De acordo com o Ministério da Fazenda, o objetivo central é prevenir a insolvência generalizada no campo, garantindo condições realistas para reorganização financeira. “A prioridade é assegurar previsibilidade e acesso ao crédito, tanto para os produtores quanto para o sistema financeiro, sem abrir mão do compromisso ambiental”, afirmou a pasta.
Ajustes nas exigências ambientais
O CMN também aprovou mudanças relacionadas às regras de impedimentos sociais, ambientais e climáticos aplicadas ao crédito rural. As modificações criam um período de transição para a adoção de novas exigências, evitando bloqueios imediatos no financiamento, um ponto considerado estratégico para manter produtores ativos no mercado.
A partir de abril de 2026, imóveis rurais acima de quatro módulos fiscais terão verificação obrigatória de eventuais desmatamentos ilegais. Para agricultores familiares e propriedades de menor porte, o início da obrigatoriedade foi postergado para janeiro de 2027. A checagem será baseada em listas elaboradas pelo Ministério do Meio Ambiente e Mudança do Clima, com dados do sistema Prodes, do Inpe. Mesmo que uma propriedade apareça nessas listas, o produtor poderá apresentar documentos que comprovem a legalidade de suas atividades, como autorizações ambientais, laudos técnicos ou termos de ajuste de conduta.
Outro ponto relevante diz respeito às comunidades tradicionais. Até 30 de junho de 2028, beneficiários do Pronaf que vivem em Reservas Extrativistas, Florestas Nacionais e Reservas de Desenvolvimento Sustentável poderão contratar crédito mesmo sem plano de manejo publicado, desde que haja anuência do órgão gestor. A medida busca evitar que populações vulneráveis sejam excluídas do sistema financeiro, um risco que, segundo a Fazenda, justificou o ajuste temporário das regras.
Reajuste do preço mínimo e reforço ao Pronaf
O CMN também atualizou os valores do Programa de Garantia de Preços para a Agricultura Familiar (PGPAF), válido de 10 de janeiro de 2026 a 9 de janeiro de 2027. O mecanismo funciona como um “escudo financeiro” para o agricultor familiar, garantindo desconto no financiamento quando o preço de mercado de determinado produto cai abaixo do valor de referência definido pelo governo.
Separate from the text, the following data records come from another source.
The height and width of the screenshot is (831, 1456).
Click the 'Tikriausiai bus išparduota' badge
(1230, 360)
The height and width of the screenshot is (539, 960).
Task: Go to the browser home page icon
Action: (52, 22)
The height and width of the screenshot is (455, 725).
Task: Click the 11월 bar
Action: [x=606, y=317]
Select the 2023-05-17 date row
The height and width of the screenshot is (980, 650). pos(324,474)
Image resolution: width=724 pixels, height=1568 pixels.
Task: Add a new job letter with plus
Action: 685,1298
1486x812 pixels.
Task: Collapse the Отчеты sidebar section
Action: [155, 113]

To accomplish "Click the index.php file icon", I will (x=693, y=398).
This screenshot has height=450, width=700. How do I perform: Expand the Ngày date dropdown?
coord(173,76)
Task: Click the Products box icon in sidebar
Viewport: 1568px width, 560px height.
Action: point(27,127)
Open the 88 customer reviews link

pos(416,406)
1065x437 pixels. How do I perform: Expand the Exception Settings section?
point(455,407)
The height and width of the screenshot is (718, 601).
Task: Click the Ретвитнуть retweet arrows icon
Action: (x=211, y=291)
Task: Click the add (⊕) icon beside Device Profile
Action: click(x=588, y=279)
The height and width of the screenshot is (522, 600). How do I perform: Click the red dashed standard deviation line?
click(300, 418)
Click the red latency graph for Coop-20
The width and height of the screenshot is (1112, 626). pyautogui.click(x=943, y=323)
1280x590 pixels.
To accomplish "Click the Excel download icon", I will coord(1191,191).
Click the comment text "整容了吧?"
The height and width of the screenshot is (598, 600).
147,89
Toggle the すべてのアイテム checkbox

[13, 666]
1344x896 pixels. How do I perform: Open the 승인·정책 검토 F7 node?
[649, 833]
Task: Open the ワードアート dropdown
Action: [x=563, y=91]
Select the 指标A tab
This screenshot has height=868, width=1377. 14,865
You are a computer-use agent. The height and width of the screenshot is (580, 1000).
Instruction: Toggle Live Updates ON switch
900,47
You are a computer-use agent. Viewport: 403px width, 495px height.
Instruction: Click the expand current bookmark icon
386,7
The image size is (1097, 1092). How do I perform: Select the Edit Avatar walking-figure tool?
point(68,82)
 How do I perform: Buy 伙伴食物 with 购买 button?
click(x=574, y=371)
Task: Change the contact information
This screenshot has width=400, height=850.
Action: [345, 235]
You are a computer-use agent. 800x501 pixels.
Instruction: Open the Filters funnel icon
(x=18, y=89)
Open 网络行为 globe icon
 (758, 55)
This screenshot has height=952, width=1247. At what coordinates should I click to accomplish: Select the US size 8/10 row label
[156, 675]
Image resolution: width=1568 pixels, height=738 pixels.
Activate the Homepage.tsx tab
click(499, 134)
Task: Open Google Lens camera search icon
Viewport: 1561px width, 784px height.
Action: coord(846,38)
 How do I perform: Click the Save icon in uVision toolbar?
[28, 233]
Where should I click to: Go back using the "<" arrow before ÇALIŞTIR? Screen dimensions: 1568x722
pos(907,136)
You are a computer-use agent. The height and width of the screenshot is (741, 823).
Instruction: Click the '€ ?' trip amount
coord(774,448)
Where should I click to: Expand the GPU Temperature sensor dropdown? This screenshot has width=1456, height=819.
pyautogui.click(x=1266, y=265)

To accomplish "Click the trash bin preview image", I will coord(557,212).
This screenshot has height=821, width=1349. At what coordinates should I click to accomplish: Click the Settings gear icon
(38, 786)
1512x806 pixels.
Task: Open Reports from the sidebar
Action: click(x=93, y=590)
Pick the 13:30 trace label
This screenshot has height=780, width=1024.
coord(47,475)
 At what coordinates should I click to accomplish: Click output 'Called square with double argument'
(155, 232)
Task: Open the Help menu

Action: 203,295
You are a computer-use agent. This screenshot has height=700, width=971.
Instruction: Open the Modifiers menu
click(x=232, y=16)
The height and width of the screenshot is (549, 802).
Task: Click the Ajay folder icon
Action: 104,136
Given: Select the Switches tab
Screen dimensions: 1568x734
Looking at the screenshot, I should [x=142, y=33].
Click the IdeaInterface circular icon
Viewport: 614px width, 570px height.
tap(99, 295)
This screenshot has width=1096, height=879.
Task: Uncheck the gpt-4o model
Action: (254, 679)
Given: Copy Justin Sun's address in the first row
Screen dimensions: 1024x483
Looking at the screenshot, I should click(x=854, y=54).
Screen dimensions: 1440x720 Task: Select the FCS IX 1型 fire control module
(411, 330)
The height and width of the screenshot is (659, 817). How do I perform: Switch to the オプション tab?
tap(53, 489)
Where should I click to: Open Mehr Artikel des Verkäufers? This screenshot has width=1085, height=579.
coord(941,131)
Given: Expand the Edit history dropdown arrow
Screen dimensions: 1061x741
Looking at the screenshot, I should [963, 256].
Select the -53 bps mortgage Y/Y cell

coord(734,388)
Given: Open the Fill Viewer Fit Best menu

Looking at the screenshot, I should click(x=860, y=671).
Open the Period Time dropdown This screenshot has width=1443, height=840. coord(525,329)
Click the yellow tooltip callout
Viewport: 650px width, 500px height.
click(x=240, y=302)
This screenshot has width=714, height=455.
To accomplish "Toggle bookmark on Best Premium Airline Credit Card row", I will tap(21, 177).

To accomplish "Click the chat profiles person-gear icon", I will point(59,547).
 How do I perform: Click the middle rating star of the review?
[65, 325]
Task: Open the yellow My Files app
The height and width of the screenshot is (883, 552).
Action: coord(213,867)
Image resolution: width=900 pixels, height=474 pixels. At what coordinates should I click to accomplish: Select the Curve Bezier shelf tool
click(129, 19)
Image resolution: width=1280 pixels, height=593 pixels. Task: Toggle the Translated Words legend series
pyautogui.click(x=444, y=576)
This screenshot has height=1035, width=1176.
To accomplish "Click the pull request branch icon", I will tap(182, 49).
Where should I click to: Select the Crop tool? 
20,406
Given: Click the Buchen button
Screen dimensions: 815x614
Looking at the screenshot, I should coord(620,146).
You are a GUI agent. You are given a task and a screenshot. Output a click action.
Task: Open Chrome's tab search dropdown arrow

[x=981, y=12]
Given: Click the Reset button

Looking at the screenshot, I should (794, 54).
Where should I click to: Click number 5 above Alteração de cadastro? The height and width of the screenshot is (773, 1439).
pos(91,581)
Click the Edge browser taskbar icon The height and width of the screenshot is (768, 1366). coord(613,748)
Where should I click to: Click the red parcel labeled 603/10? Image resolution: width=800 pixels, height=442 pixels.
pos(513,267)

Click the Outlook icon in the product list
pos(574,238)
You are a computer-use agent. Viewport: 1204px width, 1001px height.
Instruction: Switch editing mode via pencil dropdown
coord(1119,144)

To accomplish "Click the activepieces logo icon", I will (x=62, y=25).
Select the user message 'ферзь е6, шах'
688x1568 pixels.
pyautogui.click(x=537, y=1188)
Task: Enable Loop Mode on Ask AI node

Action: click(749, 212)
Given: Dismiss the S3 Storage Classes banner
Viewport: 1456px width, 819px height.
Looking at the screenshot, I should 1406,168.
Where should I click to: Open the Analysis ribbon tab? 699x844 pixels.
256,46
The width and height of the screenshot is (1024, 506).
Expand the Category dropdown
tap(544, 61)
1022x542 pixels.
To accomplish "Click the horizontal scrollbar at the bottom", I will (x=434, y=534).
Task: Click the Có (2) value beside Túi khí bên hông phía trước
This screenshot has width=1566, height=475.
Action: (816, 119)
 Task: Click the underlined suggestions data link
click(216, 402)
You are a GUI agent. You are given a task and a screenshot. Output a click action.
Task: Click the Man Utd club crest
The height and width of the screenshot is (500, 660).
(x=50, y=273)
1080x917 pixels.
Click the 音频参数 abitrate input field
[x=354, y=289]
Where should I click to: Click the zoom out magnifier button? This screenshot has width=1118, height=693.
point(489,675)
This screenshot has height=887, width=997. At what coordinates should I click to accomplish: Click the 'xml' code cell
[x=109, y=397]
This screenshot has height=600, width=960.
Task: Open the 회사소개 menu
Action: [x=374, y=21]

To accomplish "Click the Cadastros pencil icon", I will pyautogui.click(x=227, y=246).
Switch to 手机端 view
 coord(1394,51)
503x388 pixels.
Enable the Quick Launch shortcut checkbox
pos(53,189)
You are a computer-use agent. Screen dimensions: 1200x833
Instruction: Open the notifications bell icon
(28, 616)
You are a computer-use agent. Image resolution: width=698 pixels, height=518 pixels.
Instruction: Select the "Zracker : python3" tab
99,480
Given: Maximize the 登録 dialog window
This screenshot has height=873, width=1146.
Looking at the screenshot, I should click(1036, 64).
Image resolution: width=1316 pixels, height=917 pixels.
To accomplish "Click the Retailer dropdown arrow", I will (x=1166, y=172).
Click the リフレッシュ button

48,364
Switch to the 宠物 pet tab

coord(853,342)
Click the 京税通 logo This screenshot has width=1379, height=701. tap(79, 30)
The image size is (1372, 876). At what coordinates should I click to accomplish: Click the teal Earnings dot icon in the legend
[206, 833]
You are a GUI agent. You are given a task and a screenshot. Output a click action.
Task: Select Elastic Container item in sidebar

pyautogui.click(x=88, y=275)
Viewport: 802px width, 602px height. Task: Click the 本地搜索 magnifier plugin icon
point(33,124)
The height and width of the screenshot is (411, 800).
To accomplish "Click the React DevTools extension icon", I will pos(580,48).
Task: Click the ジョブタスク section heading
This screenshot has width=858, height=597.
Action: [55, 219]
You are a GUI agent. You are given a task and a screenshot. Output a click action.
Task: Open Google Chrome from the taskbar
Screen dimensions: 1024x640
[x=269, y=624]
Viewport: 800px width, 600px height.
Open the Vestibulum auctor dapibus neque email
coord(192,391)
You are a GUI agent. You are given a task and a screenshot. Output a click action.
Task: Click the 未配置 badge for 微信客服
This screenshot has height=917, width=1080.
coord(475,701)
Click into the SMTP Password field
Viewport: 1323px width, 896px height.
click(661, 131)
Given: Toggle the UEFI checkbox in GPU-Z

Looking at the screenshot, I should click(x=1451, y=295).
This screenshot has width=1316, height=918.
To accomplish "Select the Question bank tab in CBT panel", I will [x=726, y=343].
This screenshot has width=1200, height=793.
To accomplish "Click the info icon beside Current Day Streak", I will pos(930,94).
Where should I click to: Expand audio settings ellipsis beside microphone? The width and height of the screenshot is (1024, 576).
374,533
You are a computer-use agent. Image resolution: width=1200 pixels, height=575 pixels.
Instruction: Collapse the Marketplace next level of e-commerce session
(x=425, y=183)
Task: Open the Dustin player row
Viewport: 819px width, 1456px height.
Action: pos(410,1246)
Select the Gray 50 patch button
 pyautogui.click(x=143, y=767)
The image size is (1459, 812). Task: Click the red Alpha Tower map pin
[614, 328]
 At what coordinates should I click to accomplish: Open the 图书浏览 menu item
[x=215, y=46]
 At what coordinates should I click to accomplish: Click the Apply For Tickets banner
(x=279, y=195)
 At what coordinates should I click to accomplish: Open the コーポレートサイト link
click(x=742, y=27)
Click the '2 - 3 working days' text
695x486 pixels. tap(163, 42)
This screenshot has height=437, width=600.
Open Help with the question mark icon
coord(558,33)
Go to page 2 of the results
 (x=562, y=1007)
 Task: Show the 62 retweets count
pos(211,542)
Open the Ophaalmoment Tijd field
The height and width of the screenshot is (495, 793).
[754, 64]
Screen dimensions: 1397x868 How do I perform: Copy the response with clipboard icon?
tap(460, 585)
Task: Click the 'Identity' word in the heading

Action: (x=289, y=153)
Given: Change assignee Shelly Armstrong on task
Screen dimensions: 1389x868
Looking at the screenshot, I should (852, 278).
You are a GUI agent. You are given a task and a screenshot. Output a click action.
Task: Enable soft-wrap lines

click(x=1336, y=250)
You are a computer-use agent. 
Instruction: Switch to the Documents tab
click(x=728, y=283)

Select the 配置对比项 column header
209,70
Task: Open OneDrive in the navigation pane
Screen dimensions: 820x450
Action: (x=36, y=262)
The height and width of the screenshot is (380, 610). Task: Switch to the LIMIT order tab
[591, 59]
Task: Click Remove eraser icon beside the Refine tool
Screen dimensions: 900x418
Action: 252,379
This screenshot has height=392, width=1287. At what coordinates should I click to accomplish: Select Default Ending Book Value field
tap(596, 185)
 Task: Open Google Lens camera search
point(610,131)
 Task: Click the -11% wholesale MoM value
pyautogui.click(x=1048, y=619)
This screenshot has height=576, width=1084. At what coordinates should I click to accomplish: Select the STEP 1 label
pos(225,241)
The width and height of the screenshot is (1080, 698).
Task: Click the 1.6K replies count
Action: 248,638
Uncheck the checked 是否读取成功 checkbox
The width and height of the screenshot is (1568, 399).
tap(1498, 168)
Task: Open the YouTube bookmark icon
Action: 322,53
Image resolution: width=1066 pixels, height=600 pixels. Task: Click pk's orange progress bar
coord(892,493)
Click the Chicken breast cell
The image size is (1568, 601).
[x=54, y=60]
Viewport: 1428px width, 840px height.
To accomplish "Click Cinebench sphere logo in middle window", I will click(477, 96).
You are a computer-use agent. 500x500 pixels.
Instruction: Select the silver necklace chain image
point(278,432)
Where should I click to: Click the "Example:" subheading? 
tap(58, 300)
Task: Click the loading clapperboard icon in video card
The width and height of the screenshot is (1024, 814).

O cálculo considera a diferença entre o preço médio do mês anterior ao vencimento e o preço de garantia. O benefício permanece limitado a R$ 5 mil por agricultor em custeio e R$ 2 mil em investimentos.
Segundo o Ministério da Fazenda, o PGPAF é essencial para proteger a renda de agricultores em períodos de instabilidade de preços, evitando que oscilações do mercado comprometam a produção.
Além disso, o CMN aprovou ajustes no Pronaf visando ampliar o acesso ao crédito, especialmente no microcrédito produtivo voltado aos produtores de baixa renda. Entre as novidades está a possibilidade de o agricultor autorizar que o banco pague diretamente os serviços de assistência técnica previstos no projeto financiado. Também foi prorrogado até julho de 2027 o prazo para contratação de custeio agrícola e ampliado, de R$ 3 mil para R$ 5 mil, o limite para construção ou reforma de instalações sanitárias em propriedades rurais.
Segundo a equipe econômica, o conjunto de medidas reforça o papel do crédito rural como instrumento de estabilidade e inclusão produtiva. O pacote, afirmam, representa mais previsibilidade e segurança para a agricultura familiar em um momento de desafios climáticos cada vez mais frequentes.